A Rabbi Reflects on What Religion Offers a Fractured America https://mosaicmagazine.com/picks/religion-holidays/2023/07/a-rabbi-reflects-on-what-religion-offers-a-fractured-america/

July 3, 2023 | David Wolpe
About the author: David Wolpe is rabbi of Sinai Temple in Los Angeles and the author of, among other books, Why Be Jewish? and Why Faith Matters. He can be found on Twitter @RabbiWolpe.

One of America’s most prominent rabbis, David Wolpe recently announced his retirement from Sinai Temple in Los Angeles. Looking back on his 26-year career, he reflects on what he has learned about religion and the human condition:

Sometimes it seems, for those outside of faith communities, that religion is simply about a set of beliefs to which one assents. But I know that from the inside it is about relationships and shared vision. Where else do people sing together week after week? Where else does the past come alive to remind us how much has been learned before the sliver of time we are granted in this world?

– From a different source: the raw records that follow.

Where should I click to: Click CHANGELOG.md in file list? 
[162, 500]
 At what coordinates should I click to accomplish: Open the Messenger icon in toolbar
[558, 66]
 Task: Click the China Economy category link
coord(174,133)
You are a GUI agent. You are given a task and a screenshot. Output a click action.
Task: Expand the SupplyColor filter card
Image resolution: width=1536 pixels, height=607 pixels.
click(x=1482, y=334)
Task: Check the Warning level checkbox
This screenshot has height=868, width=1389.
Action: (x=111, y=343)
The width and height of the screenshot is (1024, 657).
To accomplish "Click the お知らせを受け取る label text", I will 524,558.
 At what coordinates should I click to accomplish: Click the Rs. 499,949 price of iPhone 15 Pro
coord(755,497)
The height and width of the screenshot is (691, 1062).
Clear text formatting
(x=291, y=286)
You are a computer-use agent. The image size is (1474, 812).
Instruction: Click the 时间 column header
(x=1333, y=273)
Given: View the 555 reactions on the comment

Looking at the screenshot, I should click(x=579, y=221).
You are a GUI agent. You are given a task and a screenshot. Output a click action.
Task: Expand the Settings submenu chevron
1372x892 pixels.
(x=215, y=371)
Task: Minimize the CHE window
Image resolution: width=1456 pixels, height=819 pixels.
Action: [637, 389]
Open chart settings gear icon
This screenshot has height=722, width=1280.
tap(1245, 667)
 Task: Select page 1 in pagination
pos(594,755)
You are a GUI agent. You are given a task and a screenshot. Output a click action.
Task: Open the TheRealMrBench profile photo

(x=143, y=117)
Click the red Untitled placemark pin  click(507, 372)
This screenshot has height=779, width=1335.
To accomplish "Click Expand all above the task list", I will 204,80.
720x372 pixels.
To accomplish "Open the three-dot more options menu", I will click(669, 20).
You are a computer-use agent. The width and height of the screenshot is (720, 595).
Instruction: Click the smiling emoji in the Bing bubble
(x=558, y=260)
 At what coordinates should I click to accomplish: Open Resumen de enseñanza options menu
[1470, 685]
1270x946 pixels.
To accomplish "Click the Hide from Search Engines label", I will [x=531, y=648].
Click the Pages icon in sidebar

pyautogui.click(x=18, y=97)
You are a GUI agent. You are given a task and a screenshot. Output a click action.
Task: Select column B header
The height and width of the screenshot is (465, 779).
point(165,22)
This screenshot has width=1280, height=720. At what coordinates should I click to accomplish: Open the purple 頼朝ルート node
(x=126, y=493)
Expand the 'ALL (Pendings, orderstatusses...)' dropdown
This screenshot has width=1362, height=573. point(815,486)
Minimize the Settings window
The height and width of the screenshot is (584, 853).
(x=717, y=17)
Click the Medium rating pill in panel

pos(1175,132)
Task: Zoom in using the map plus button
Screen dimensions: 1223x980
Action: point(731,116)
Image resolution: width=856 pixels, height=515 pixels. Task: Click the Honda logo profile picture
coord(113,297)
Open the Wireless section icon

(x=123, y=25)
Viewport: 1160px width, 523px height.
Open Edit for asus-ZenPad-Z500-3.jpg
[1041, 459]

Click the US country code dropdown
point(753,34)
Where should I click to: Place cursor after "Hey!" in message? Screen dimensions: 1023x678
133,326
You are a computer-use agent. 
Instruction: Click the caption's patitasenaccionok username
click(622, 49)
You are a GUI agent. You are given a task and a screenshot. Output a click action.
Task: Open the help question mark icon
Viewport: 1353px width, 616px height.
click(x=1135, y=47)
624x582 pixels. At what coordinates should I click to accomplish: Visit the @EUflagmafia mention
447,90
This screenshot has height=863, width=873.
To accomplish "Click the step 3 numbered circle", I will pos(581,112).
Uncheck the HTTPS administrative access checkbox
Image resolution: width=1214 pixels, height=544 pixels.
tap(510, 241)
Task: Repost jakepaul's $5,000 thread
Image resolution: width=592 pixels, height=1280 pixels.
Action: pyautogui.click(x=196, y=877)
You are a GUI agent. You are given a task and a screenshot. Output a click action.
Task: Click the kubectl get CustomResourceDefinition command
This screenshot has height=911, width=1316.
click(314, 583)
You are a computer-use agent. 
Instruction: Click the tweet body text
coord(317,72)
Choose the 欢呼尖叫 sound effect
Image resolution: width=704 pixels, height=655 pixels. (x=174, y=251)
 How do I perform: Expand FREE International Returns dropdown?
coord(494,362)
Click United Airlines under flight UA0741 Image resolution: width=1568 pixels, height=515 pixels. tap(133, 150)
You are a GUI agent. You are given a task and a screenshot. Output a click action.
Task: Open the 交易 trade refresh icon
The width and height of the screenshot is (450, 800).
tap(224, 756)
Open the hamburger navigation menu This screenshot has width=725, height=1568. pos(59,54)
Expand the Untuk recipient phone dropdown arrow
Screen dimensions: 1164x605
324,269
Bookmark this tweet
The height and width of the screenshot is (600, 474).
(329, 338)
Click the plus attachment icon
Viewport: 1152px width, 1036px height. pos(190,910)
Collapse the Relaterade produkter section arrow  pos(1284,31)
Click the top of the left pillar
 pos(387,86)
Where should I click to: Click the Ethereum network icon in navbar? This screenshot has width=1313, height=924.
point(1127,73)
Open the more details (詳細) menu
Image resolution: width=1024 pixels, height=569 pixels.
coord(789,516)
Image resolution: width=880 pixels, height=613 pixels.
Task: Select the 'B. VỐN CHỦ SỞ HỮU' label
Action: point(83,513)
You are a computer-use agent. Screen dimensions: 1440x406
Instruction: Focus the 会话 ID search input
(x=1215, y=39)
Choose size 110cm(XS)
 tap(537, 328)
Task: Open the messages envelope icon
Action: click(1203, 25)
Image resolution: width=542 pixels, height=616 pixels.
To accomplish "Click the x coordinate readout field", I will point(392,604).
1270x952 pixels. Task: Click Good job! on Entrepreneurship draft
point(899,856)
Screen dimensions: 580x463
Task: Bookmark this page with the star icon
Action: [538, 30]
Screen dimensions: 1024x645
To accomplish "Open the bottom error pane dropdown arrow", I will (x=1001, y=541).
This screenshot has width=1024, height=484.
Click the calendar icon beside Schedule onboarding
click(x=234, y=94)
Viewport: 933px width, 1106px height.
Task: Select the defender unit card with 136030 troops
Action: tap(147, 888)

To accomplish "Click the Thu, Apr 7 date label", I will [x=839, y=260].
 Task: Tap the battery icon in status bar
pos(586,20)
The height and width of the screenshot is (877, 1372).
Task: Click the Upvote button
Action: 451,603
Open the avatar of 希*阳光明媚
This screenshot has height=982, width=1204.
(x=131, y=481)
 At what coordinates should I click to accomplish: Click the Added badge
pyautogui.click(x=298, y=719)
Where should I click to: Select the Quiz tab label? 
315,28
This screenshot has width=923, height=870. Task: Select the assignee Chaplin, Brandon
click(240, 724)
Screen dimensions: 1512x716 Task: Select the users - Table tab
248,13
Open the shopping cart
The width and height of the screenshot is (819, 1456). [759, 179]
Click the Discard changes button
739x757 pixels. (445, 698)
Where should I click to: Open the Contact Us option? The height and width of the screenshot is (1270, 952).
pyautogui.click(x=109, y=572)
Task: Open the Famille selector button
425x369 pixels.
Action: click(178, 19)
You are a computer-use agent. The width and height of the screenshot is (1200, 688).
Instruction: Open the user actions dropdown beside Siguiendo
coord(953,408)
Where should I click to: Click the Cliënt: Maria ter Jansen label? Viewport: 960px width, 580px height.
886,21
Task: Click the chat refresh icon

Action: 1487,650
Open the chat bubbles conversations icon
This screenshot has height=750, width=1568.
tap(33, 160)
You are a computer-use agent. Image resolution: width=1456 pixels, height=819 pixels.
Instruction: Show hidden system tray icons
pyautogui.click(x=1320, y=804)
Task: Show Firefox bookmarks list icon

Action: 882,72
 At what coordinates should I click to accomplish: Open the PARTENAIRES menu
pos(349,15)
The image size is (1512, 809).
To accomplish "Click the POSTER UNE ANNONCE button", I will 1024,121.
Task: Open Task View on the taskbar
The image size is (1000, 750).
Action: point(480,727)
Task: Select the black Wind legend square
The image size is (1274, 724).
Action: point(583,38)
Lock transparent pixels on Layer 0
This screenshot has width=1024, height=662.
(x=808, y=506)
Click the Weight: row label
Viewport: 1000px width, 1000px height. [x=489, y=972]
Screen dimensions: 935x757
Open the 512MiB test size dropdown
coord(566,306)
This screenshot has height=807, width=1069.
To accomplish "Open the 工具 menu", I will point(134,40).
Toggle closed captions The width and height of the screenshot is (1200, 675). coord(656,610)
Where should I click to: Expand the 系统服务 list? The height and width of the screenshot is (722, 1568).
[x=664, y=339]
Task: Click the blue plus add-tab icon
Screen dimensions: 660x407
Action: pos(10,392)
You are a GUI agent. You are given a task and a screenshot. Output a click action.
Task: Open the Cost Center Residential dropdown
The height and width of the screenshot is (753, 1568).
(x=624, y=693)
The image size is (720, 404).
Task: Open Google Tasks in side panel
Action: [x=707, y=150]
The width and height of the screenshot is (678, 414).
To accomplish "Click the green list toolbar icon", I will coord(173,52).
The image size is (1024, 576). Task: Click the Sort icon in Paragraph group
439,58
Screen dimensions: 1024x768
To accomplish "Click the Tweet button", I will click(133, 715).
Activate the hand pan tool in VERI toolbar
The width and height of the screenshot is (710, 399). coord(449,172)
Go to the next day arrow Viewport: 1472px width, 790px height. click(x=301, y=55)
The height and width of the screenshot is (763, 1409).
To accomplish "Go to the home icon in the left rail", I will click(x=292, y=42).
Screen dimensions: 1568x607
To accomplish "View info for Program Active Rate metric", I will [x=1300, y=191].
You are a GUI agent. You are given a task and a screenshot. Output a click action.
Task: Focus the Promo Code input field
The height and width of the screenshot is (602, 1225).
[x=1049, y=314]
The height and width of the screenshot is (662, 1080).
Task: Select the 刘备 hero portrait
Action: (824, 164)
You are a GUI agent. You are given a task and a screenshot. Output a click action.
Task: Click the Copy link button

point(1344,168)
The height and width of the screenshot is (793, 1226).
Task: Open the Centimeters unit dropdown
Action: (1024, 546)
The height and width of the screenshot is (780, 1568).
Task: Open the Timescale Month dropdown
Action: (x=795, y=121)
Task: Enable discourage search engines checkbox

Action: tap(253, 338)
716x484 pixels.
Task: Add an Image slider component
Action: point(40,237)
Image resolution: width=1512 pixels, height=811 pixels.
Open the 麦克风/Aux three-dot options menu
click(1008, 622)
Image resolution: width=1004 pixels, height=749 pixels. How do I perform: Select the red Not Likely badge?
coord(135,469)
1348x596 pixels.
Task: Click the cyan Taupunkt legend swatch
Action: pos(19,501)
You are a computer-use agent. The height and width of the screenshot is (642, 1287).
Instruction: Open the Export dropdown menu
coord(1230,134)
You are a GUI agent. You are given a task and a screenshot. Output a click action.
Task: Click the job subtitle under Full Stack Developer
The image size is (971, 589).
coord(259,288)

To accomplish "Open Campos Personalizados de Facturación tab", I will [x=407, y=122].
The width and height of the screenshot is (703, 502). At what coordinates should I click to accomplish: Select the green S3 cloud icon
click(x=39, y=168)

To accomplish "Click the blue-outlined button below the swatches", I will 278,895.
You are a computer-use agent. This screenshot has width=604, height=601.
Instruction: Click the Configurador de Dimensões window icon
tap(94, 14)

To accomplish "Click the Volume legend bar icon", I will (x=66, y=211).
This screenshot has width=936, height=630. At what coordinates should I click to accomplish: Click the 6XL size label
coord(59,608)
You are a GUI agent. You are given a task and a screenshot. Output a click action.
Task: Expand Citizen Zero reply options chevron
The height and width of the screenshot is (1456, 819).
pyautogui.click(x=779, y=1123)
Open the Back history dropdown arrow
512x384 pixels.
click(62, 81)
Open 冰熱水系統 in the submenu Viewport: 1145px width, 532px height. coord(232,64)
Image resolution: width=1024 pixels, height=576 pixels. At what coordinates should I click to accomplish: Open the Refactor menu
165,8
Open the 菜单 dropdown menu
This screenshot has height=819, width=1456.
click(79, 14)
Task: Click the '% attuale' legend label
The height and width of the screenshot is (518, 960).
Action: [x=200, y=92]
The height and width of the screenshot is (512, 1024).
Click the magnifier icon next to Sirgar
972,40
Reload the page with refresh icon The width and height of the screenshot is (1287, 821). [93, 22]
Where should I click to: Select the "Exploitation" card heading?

I know the percentage of those who not only call themselves religious but also find themselves in religious communities declines each year. The cost of this ebbing of social cohesion is multifaceted. At the most basic, it tears away at the social fabric. Many charities rely solely on religious institutions. People in churches and synagogues and mosques reliably contribute more to charities—religious and nonreligious—than their secular counterparts do. The disunity that plagues us in each political cycle is also partly because of a loss of shared moral purpose which people once found each week in the pews.

Keeping a congregation together has never been easy, and mine has become increasingly politically divided in an ever more polarizing era. . . . Over the years I have encouraged people to learn about each other’s lives before they explore each other’s politics. When you share the struggles of raising children and navigating life, when you attend meetings and pack lunches together, when you are on the same softball team and sit near each other in synagogue, you don’t start each conversation with how the other party’s candidate is a scoundrel.